Gone in 60 Seconds (bank fraud)

Gone in 60 Seconds was a fraud scheme uncovered in 2012 involving the theft of over $1 million from Citibank using cash advance kiosks at casinos located in Southern California and Nevada.[1]

Working scheme

Ara Keshishyan and accomplices opened CitiBank checking accounts, funding them with an initial balance. The group then traveled to various casinos and all made large withdrawals from bank kiosks simultaneously, exploiting a glitch that allowed them access to multiple times the funds of their initial balance.[2]

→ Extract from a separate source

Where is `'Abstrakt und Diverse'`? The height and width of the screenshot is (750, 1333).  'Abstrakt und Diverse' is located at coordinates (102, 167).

After garnering a sizable sum of money, allegedly illegally, from cash-advance kiosks, the suspects went on gambling sprees at casinos.[3] Some casinos gave them free rooms after mistaking them for people who spent a lot of money legitimately.[4] The gang reportedly also kept each individual withdrawal below $10,000, which is the threshold at which casinos must report the transaction to federal authorities.[5]

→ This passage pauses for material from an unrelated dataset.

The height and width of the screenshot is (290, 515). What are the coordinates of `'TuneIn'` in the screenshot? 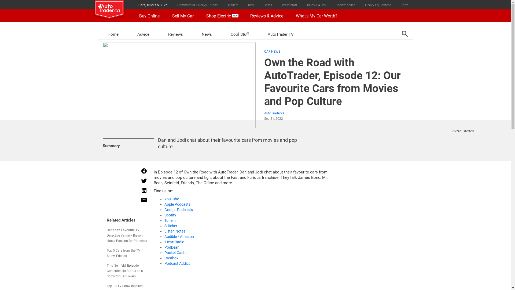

When Citibank noticed the discrepancies, it alerted the authorities, leading to an FBI-led investigation that resulted in the arrest of the suspects in a series of raids in southern California.[6]

Charging by FBI

Beginning in 2018, fifteen individuals were charged following an FBI-led investigation into the theft of over $1 million from Citibank using cash advance kiosks at casinos located in Southern California and Nevada.[1] FBI agents assisted by the Glendale Police Department and the Los Angeles Police Department arrested 14 of the defendants in the Los Angeles area.[7]

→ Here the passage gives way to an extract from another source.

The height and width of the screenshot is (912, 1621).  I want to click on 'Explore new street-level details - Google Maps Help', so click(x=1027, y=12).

Ara Keshishyan, the alleged ringleader of the operation, was accused of 14 cases of bank fraud, with each charge potentially punishable with up to 30 years imprisonment and a $1 million fine.[8] He entered a guilty plea to the charges in federal court on June 10, 2014, and on September 12 of that year was sentenced to 57 months' imprisonment.[9][10] [11] The other 13 group members faced up to five years in prison and $250,000 in fines on charges of conspiracy to commit bank fraud and conspiracy to illegally structure financial transactions to avoid reporting requirements.[12] Twelve of his co-conspirators also pleaded guilty and received sentences ranging from probation to twelve months and one day's imprisonment, along with varying amounts of restitution due. One suspect remained a fugitive as of 2014.[10]